253号 楽天の快進撃(2013.9.15)

画・黒田 征太郎

ひいきチームの勝敗に一喜一憂しながらビール

 楽天の快進撃

 プロ野球、東北楽天ゴールデンイーグルスのリーグ優勝が現実味を帯びてきた。球団創設から9年目。負けることが当たり前だったお荷物球団が、ここまで成長した。東北をフランチャイズとする地域に根ざしたチームだけに、日本シリーズでも勝ってなんとか日本一になってもらいたい、と思っている。
 楽天が誕生する前、セ・パ12球団で日本一になったことがなかったのは、近鉄バッファローズだけだった。日本シリーズで巨人に3連勝しながら4連敗したこともある。その近鉄にオリックスとの合併話が持ち上がった。オーナーサイドの一方的なごり押しだったために、選手やファンが反発した。そのときに、分配ドラフトでの移籍を拒否した岩隈久志投手などを核に、自由契約選手や無償トレード選手などを集めてなんとかチームにした。まるで水島新司の東京メッツのような球団、それが楽天だった。
 近鉄は「オリックスバッファローズ」とニックネームだけは残ったが事実上消滅し、その魂は寄せ集め球団ともいえる、楽天に引き継がれた。だからこそ、楽天の優勝には意味がある。

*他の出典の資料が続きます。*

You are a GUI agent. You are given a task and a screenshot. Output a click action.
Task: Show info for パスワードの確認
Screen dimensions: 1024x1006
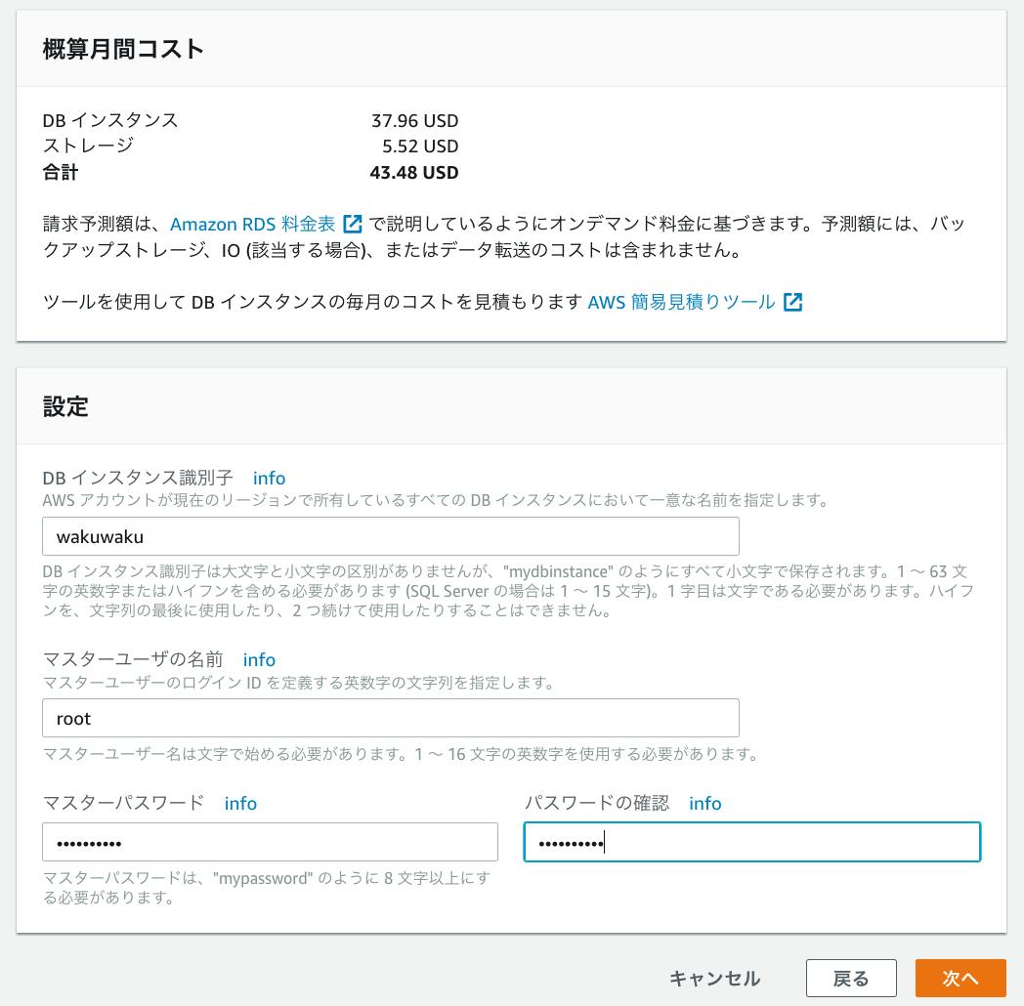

 生来へそ曲がりで、アンチ巨人を貫いてきた。基本的には阪神好きで、負けても負けても応援する。かつて江夏がつけ、現在はクローザーの福原がつけている背番号28に特別な思い入れを持ち、勝ったときに至福の喜びを感じる。これは弱いチームを応援しているものでないとわからない。巨人ファンは負けるといらいらするが、阪神や楽天ファンは負けることが日常だから、いらいらなどしない。敗戦のなかから、いい材料を見つける。それが楽しみでもある。
 ところが今シーズンは、阪神、楽天とも調子がいい。特に楽天はマジックを点灯させ、2位以下のチームを引き離して優勝街道をばく進している。特に、大リーグのドジャースなどで活躍した、地元出身の斎藤隆投手の投球がいい。しなやかで気迫がこもっていて、わくわくする。
 楽天躍進の礎は野村監督がつくり、それを星野監督が開花させた。野村さんが漢方薬なら、星野さんは劇薬。時間をかけてじっくり育てた野村さんのチームに星野さんが刺激を与え、活性化させた。与えられた戦力を育てて工夫しながら徐々に力をつけていった野村さんに対して、星野さんは新しい血を導入して選手に危機感を持たせ、負けじ魂を注入していく。実に対照的だ。
 阪神のときも、野村監督が土台をつくり、それを引き継いだ星野監督が、力を持ちながら縮こまっていた選手たちに自信をつけさせて、ダメ虎をリーグ優勝へと導いた。でも、日本シリーズでは勝てなかった。
 思うに星野さんという人は選手起用が我慢強く、試合で経験させて若手を育て上げるところがある。だから一人前になるまでは失敗しても使い続ける。そのやり方がリーグ戦に向いている。しかし、短期決戦の日本シリーズやオリンピックでは、温情があだになってか思うような成績を上げることができていない。
 中日でも阪神でも北京オリンピックでも、思い通りの戦いができず、頂を見ることができなかった。長丁場のペナントレースを制しても、短期決戦のクライマックスシリーズ、日本シリーズが待っている。「楽天日本一」のかぎは、星野監督が、これまでの反省に立って選手をどう使い、どんな戦い方をするかに、かかっていると思う。
 勝っても負けても心を寄せて応援するのが真のサポーターであり、ファンだという。ひいきチームの勝ち負けに一喜一憂しなが冷えたビールをぐいと飲むのも、悪くない。